Seis meses de torturas y vejaciones, así ha sido el infierno de la joven retenida y esclavizada como empleada del hogar por sus propios familiares en Garrapinillos (Zaragoza). Su hermana, Eli, lo explica en una frase: «Me dijo que le partieron cuatro dedos de las manos a martillazos por negarse a fregar más». Las imágenes que tomaron de la víctima atestiguan el infierno por el que ha pasado. La Guardia Civil detuvo a la tía, la prima y otros dos familiares de la víctima y el juzgado ha dejado en libertad a los detenidos aunque con la condición de investigados.

La historia de terror de esta joven de Zaragoza arrancó en verano, con 23 años, cuando tras una discusión con su madre esta la dejó con otros miembros de su clan familiar.
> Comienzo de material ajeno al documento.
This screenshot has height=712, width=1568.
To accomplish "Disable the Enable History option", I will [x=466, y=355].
La víctima quedó en manos de su tía, de su prima y dos familiares más, sin que su madre imaginara las torturas a las que la iban a someter.
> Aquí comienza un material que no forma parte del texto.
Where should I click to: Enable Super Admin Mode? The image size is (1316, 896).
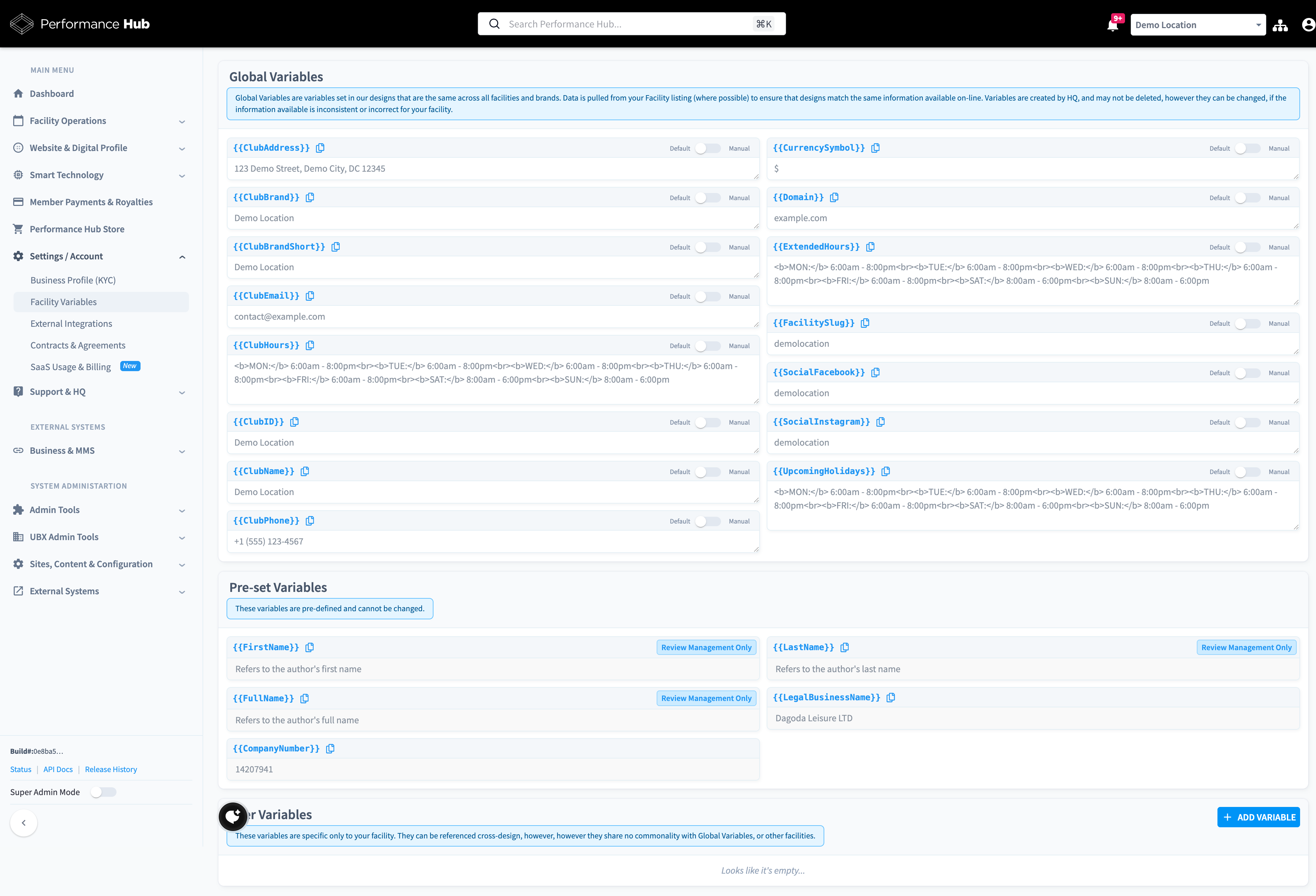point(104,792)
Desde el principio la joven de Zaragoza fue amenazada para que trabajara como un esclava para los familiares que la acogían. Le rompieron el teléfono y la aislaron en la casa de campo en la que vivían en Garrapinillos.

Le quemaban con la plancha

Ahí comenzaron las torturas. Si la joven planchaba mal la ropa, su familia la quemaba con la plancha. Cuando se negó a fregar más, le partieron cuatro dedos a martillazos, dos en cada mano. Le quemaban las plantas de los pies, le pegaban con todo lo que tenía a mano.
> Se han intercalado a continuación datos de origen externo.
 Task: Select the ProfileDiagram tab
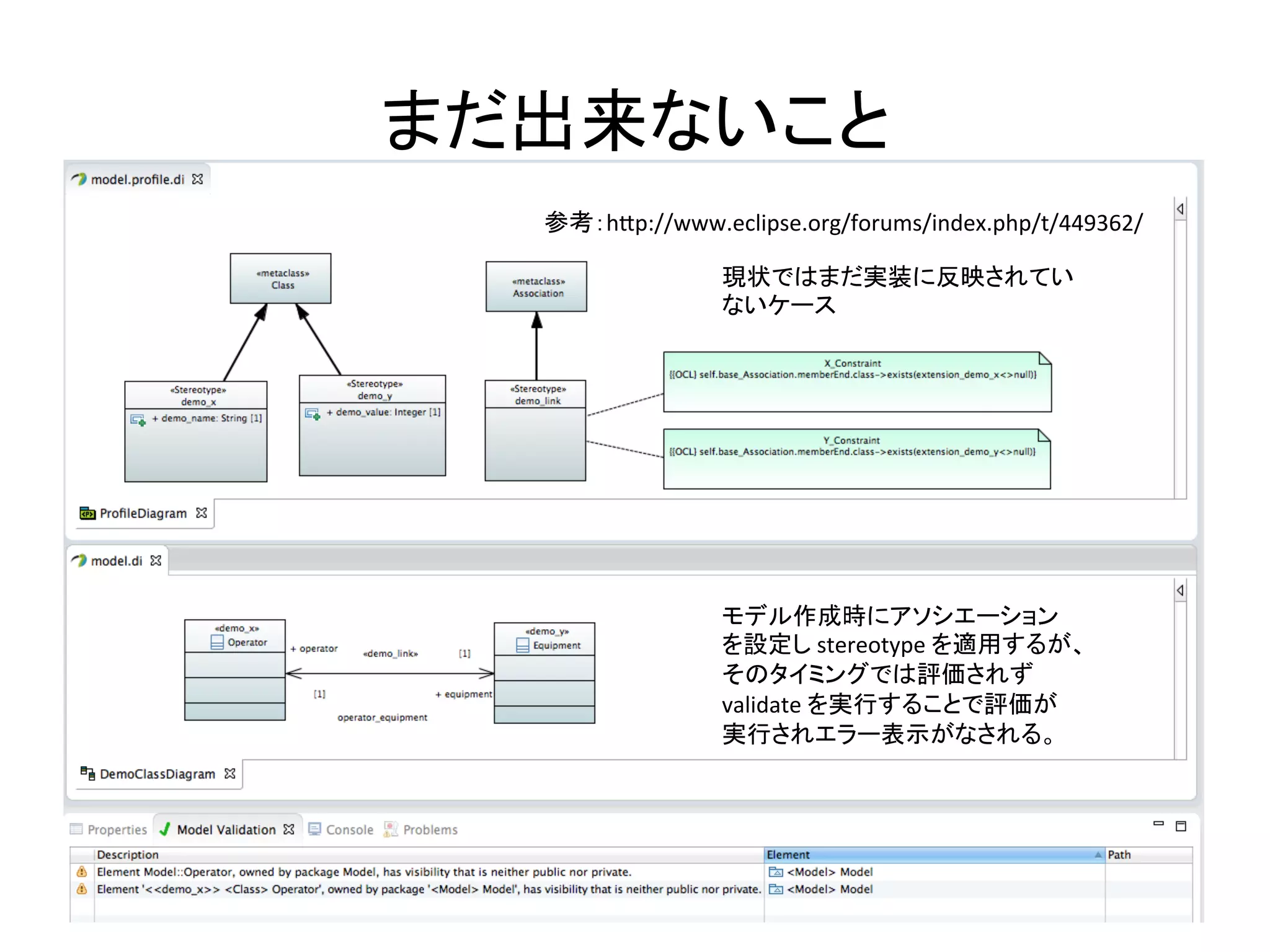[143, 513]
También le metían cucharas hirviendo en la boca o le quemaban las orejas con ellas. Antes le quitaron el DNI y toda su documentación para que no pudiera escapar de su encierro.

Las torturas, el trato vejatorio y las palizas se prolongaron durante seis meses interminables, aislada en la casa de campo de su tía. Un castigo habitual era retirarle la comida durante días, la última vez durante casi un mes.

La raparon por intentar fugarse

Desesperada, la joven de Zaragoza intentó escapar en diciembre. «Cogió una llave de la puerta y se la guardó para escapar en el mejor momento pero la pillaron, como castigo le dieron una paliza tremenda y le raparon el pelo», denuncia su hermana Eli.

«Poco después de todo esto, una persona conocida la vio y nos alertó, nos dijo que estaba destrozada, y fuimos a por ella, eso fue a finales de diciembre», relata Eli para el programa Mañaneros de TVE. «Cuando la vimos, mi tía nos dijo que no nos la habían devuelto porque les daba vergüenza entregárnosla con esas heridas y en ese estado terrible», cuenta indignada.

Los secuestradores, en libertad con cargos

Su madre y su hermana trasladaron a la víctima al hospital de inmediato y denunciaron el caso ante la Guardia Civil del puesto de Casetas. Los guardias detuvieron de inmediato a la tía y la prima de la joven, además de a otra mujer y un hombre, la mayoría con antecedentes violentos, incluso por homicidio.

La joven continúa hospitalizada en el Hospital Clínico de Zaragoza, a la espera de que sus heridas vayan cicatrizando. Mientras, los cuatro detenidos han quedado en libertad, investigados por los delitos de detención ilegal, lesiones y trato vejatorio.